--- Exercise details ---
Among the lines below, keep only those from the one containing "Task: Open the graduation cap training icon" through the one containing "Screen dimensions: 1091x472", and reproduce them exactly.

--- Records to process ---
───

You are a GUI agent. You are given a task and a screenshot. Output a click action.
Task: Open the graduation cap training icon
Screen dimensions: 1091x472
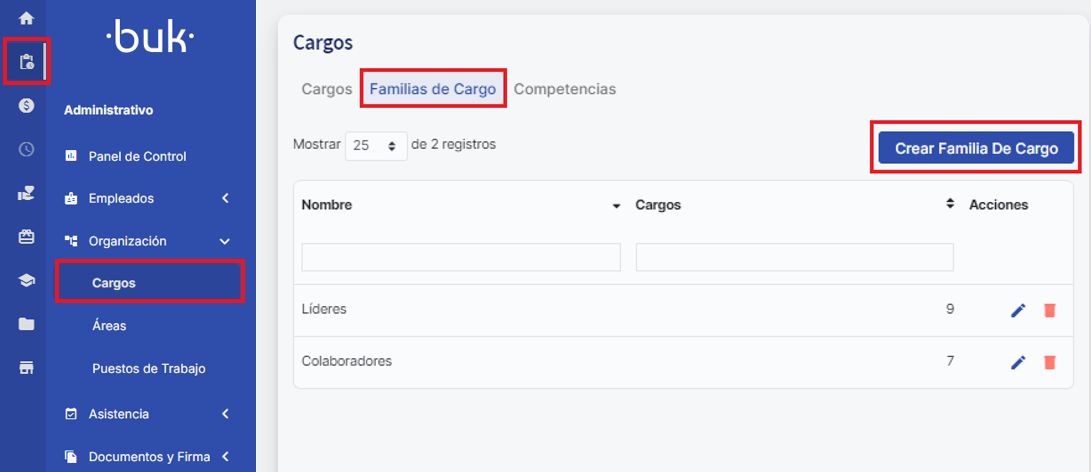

───

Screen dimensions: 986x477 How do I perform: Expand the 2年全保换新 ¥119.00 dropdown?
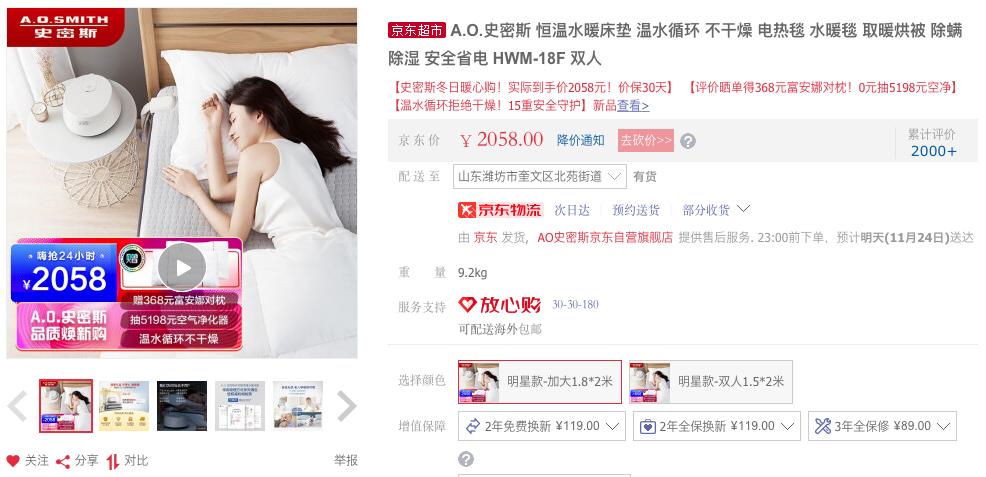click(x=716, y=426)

───

--- Task answer ---
Task: Open the graduation cap training icon
Screen dimensions: 1091x472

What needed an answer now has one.